The D.B. Weldon Library at Western University in London, Ont.Scott Norsworthy/Scott Norsworthy
Vivek Goel is the president and vice-chancellor of the University of Waterloo. Mark Daley is the chief artificial intelligence officer and a professor in the department of computer science at Western University. They are co-chairs of the Council of Ontario Universities working group on AI.
Canada has a habit of inventing the future and then watching the rest of the world profit from it.
We did it with vaccines, letting our domestic manufacturing capacity erode, which caught us off guard in the pandemic. We did it with automobiles, ceding world-class production to global supply chains. Now we risk doing it again with artificial intelligence.
This isn’t for a lack of early vision. Decades of federal investment through agencies such as the Natural Sciences and Engineering Research Council of Canada and the Canadian Institute for Advanced Research nurtured many of the creators of the AI revolution, including Turing Award laureates Geoffrey Hinton, Yoshua Bengio and Rich Sutton. Their students now lead AI labs from Silicon Valley to Shenzhen. Cohere, a company founded by Canadian Aidan Gomez that builds AI solutions, proves Canadian companies can compete globally.
But even with Cohere’s success, we lack a truly public option – a foundation model built by and for Canadians. A foundation model is a large, general-purpose AI system trained on massive datasets. It serves as a base layer of intelligence that other applications build on. Models such as OpenAI’s ChatGPT and Google’s Gemini are examples, but they’re developed by private companies with little transparency or public oversight. A homegrown foundation model developed through public-private collaboration could serve Canadian interests rather than investors alone.

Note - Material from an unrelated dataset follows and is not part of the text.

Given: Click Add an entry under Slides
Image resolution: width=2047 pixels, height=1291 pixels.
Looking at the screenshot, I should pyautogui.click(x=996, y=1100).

Canadian tech companies and policy-makers carve a path for data sovereignty
Why does this matter? Because AI sovereignty is more than just data centres and datasets. Neural networks are not engineered, they are grown. This distinction matters more than most policy makers realize. While we speak of “building” AI systems, the reality is far stranger: We cultivate them through iterative processes that resemble viticulture more than civil engineering. The implications for Canadian AI sovereignty are significant.

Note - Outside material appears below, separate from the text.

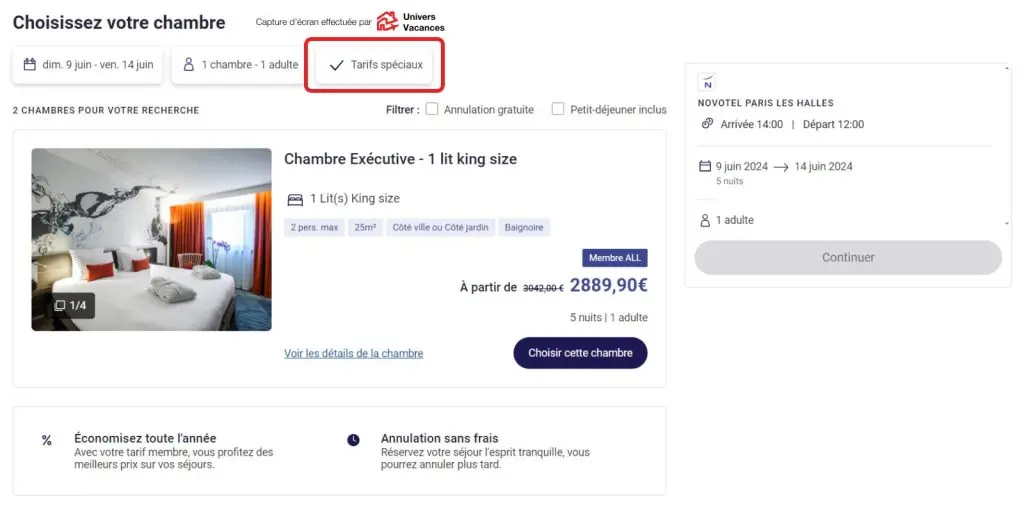Click the Baignoire amenity tag

tap(524, 227)
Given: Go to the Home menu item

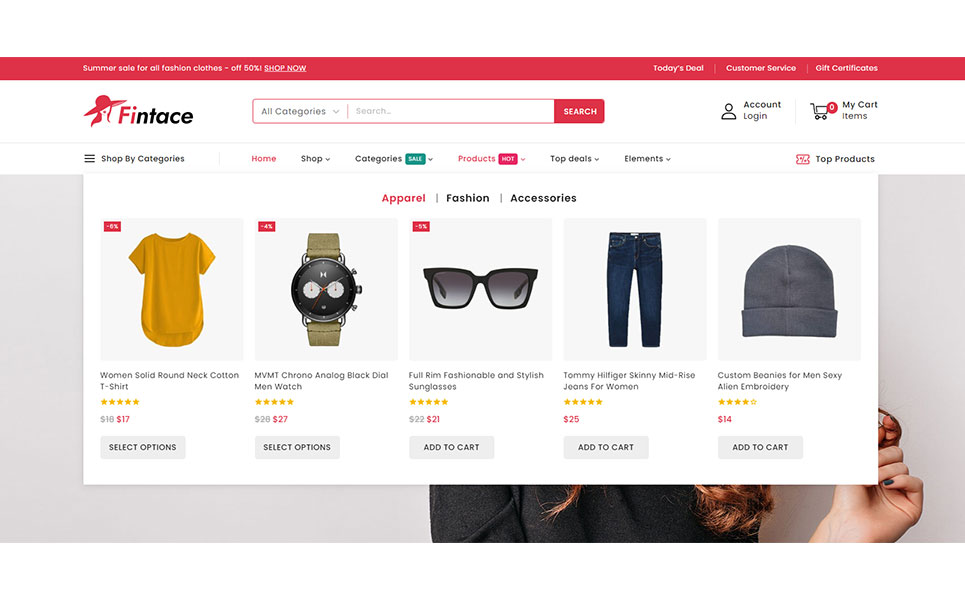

Fundamentally it’s about developing talent. Training large foundation models requires the intuitive know-how that can only be acquired by experience. Knowing how to curate training data or how to spot the difference between imminent collapse versus temporary turbulence are skills that require doing. It’s like winemaking: You can read all the books, but you can’t make great wine until you’ve tended vines through frost and drought.
What if we brought together Canadian businesses, government and academia to create a made-in-Canada foundation model? Not because we think we can compete directly with ChatGPT, but because the process itself would cultivate Canadian AI practitioners with genuine expertise and enhance AI education.

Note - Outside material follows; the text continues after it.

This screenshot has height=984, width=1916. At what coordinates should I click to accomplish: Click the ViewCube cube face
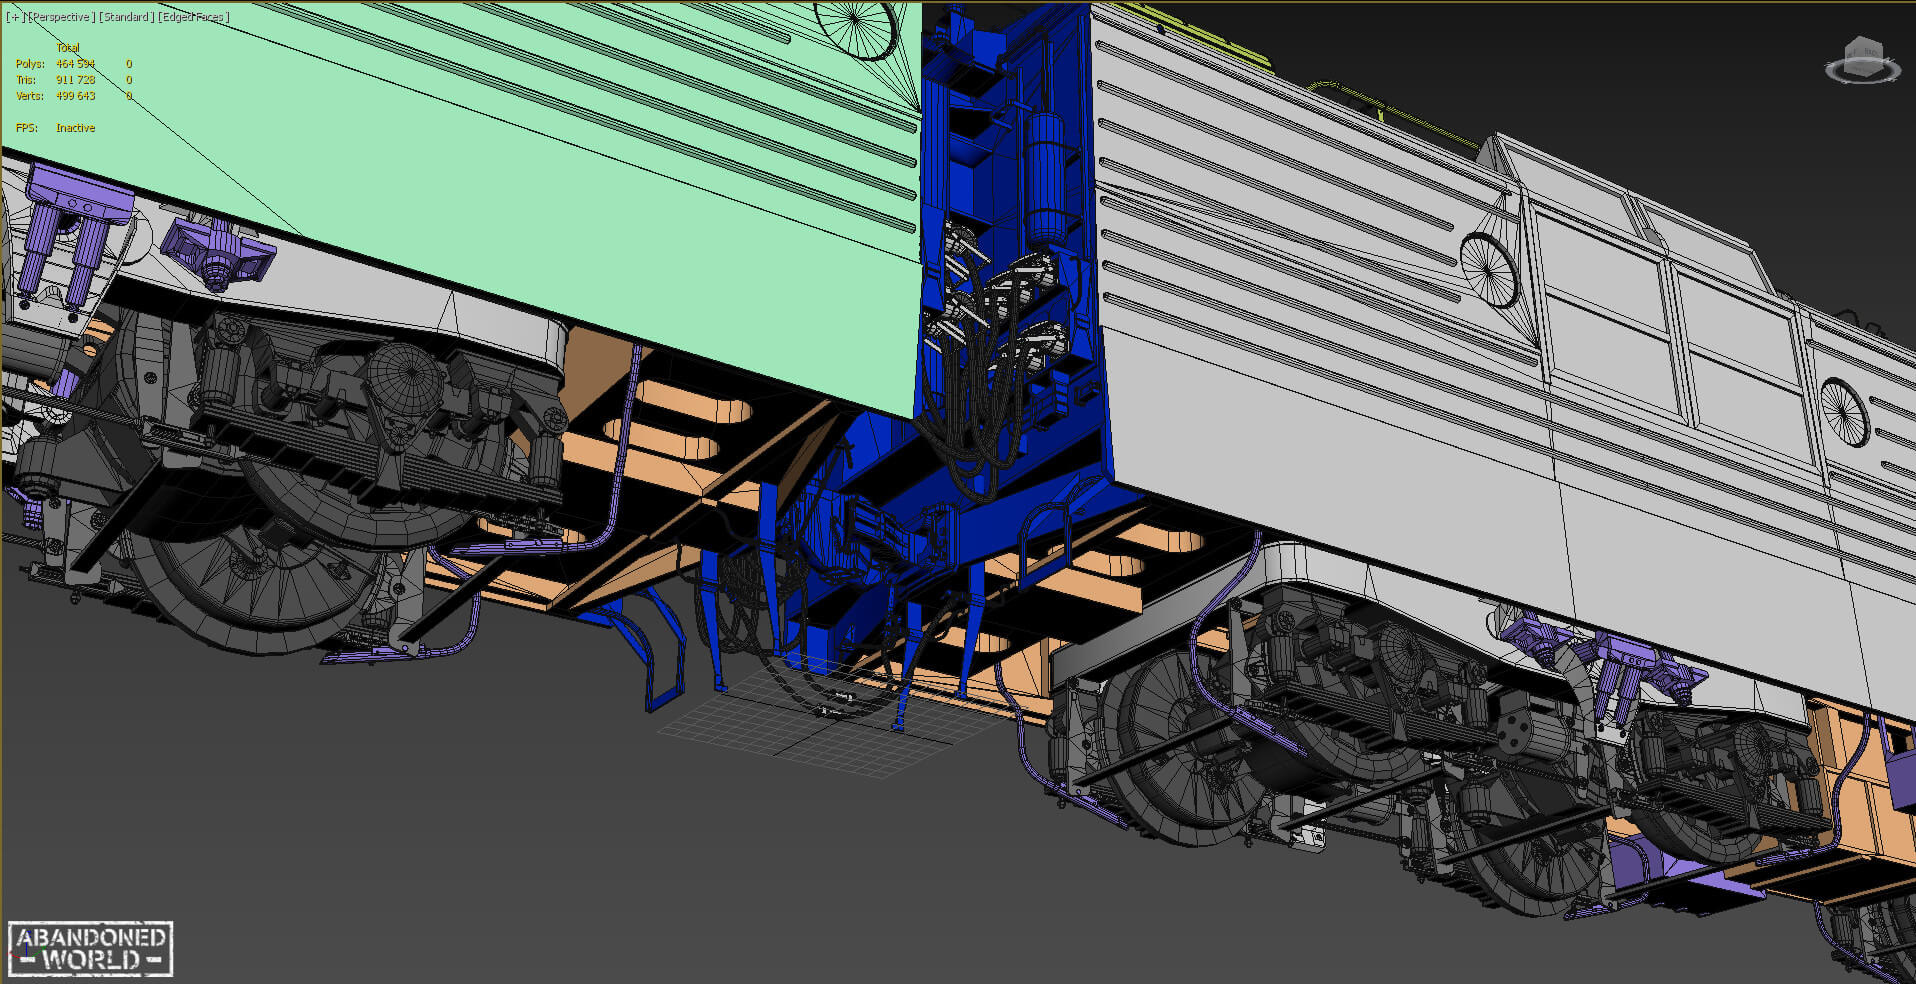(1861, 54)
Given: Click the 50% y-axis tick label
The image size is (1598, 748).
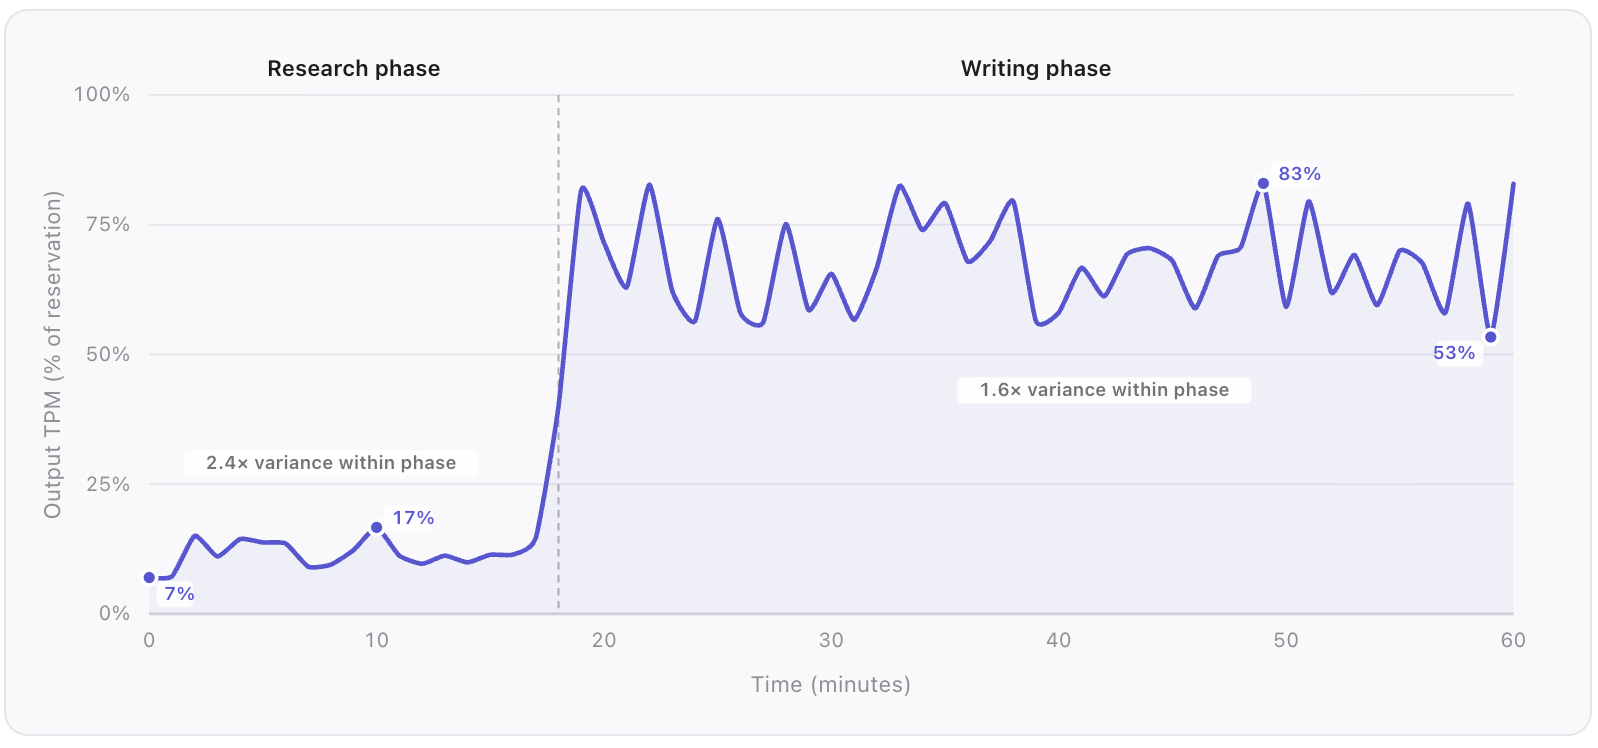Looking at the screenshot, I should (107, 355).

Today, students mostly learn on toy models that differ from large-scale production systems in subtle, but critical, ways. It’s like training surgeons on mannequins but never letting them near an operating room. A national model program would provide that missing experience.
European projects offer a powerful precedent. In November, the German federally-funded Sovereign Open Source Foundation Models was launched. The project aims to develop an open AI language model that falls in line with European regulatory requirements.
Canada wants to excel in AI, but its funding model is frustrating tech leaders
In September, Switzerland launched Apertus, the world’s first large-scale open multilingual model developed collaboratively by EPFL, ETH Zurich and their national supercomputing centre. They understand that sovereignty in the AI age doesn’t mean building the biggest model. It means possessing the capability to build a model when your national interests demand it.
Canada can do the same, and the benefits would extend beyond technical capacity. A bilingual, Canadian foundation model, trained on Canadian data and reflecting Canadian values, would support AI safety research, power domestic innovation and serve as training ground for the next generation. We don’t need to chase the frontier to reap rewards. A relatively modest model from Google recently helped identify novel cancer therapy pathways. Bigger isn’t always better.
Foundation models are critical infrastructure for the 21st century. They will shape everything from health care diagnostics to how citizens interact with government services.
This isn’t just about technological nationalism. It’s recognition that in an era where AI increasingly mediates human knowledge and decision-making, the ability to grow our own systems becomes a matter of democratic self-determination. The Swiss understood this. Singapore is following suit. Canada has the opportunity to do the same.
The investment required is substantial but not prohibitive. We don’t need OpenAI’s billions. We need what aerospace engineers call “minimum viable capability,” enough expertise and infrastructure to understand what we’re buying, adapt what we need and build what we must. The alternative is dependence on corporate and foreign priorities.
Editor’s note: This article has been updated to correct the name of the Natural Sciences and Engineering Research Council of Canada.